Secondo Nicoletta Spedalieri, studentessa e lavoratrice di 24 anni, la villa Bellini è lo specchio di Catania. “Le cure e gli interventi sono successivi ad un danno colossale che si verifica. Non esiste la civiltà del tenere le cose in ordine per noi stessi. Come mai in Paesi come la Germania, per strada, non si vede neanche una cartaccia? Forse l’Amministrazione si è rassegnata per via della nostra incivilita; noi invece continuiamo a dare la colpa a loro perché non migliorano la situazione. Con le tasse che paghiamo, potremmo pretendere di più ,anche se siamo spesso vittimisti. Servirebbe più impegno e buona volontà per costruire, d’altronde, secondo me, se stessimo bene tutti, non ci sarebbero problemi di tipo sociale, come la criminalità o la delinquenza.”

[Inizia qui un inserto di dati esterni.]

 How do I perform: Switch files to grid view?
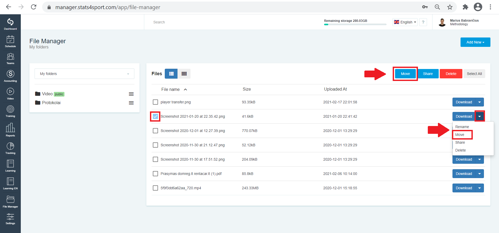click(x=184, y=74)
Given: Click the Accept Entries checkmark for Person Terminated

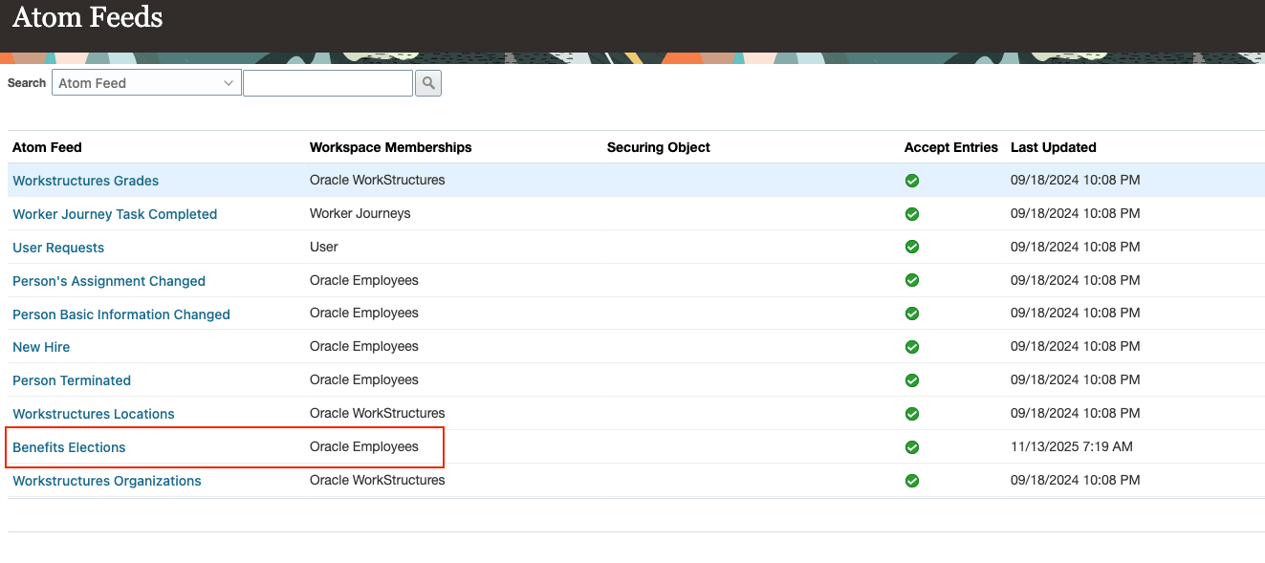Looking at the screenshot, I should pyautogui.click(x=911, y=379).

I LAVORI ALLA VILLA - Da ricerche approfondite, viene fuori che la vicenda della “Villa Bellini” è alquanto complessa, lunga 10 anni. Nel 2002 il Comune di Catania si aggiudica un bando di fondi comunitari per il Restauro e non Ristrutturazione dei Giardini del parco comunale. Arriva, pertanto, un megafinanziamento di fondi europei di 19 milioni di euro. Il progetto esecutivo elaborato dal Comune non convince tutti, ragione che porta a modificarlo e rielaborarlo in parte. L’obiettivo rimane sempre quello del Restauro. I lavori cominciano nel 2005, ma vengono interrotti per la scoperta di un importante reperto archeologico.

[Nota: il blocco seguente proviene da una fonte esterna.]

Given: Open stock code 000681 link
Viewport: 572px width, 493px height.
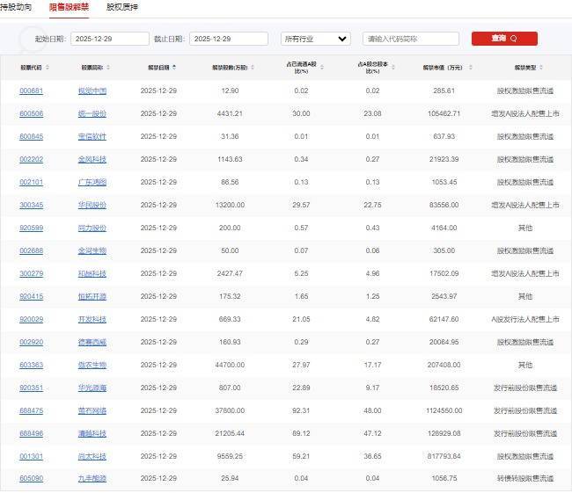Looking at the screenshot, I should tap(31, 91).
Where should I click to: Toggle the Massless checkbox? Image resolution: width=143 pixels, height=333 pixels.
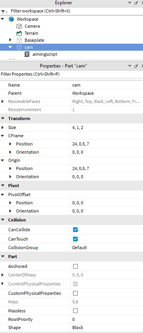point(75,311)
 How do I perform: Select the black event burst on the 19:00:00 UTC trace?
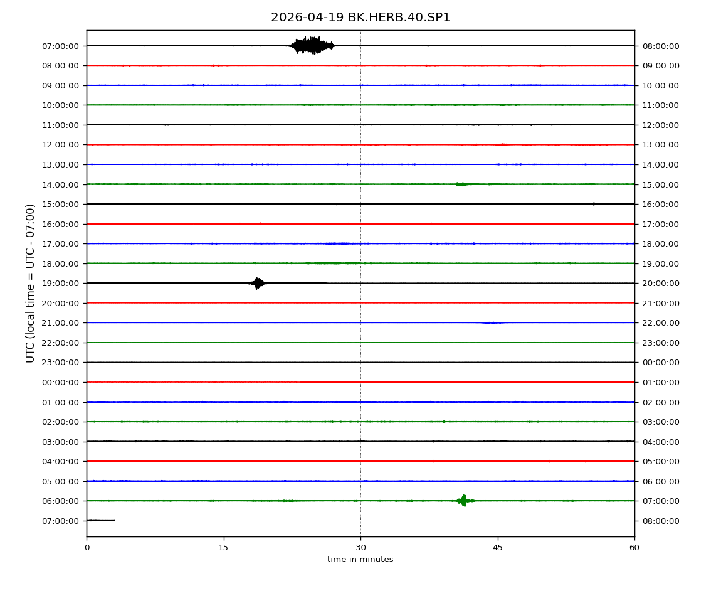coord(258,283)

L’impostazione del progetto viene cambiata e i lavori ricominciano nel 2007, con la consegna, tra molte difficoltà, della villa ai cittadini nel settembre del 2010. Già dopo i primi mesi, si assistette a segni di vandalismo. La situazione del degrado è indiscutibile, ma l’Amministrazione Comunale fa sapere che un progetto di videosorveglianza è già attivo, ma sarà rafforzato, non nascondendo come agli interventi del Comune, continuino a seguire atti di inciviltà da parte degli stessi cittadini. Viene precisato che anche la scelta di una determinata tipologia di illuminazione, piuttosto che di un’altra, serve a non alterare l’equilibrio sistemico della vegetazione. L’intervento di ripristino è già partito, pertanto i lavori per una rivalutazione della villa sono già in corso. Vandali a parte.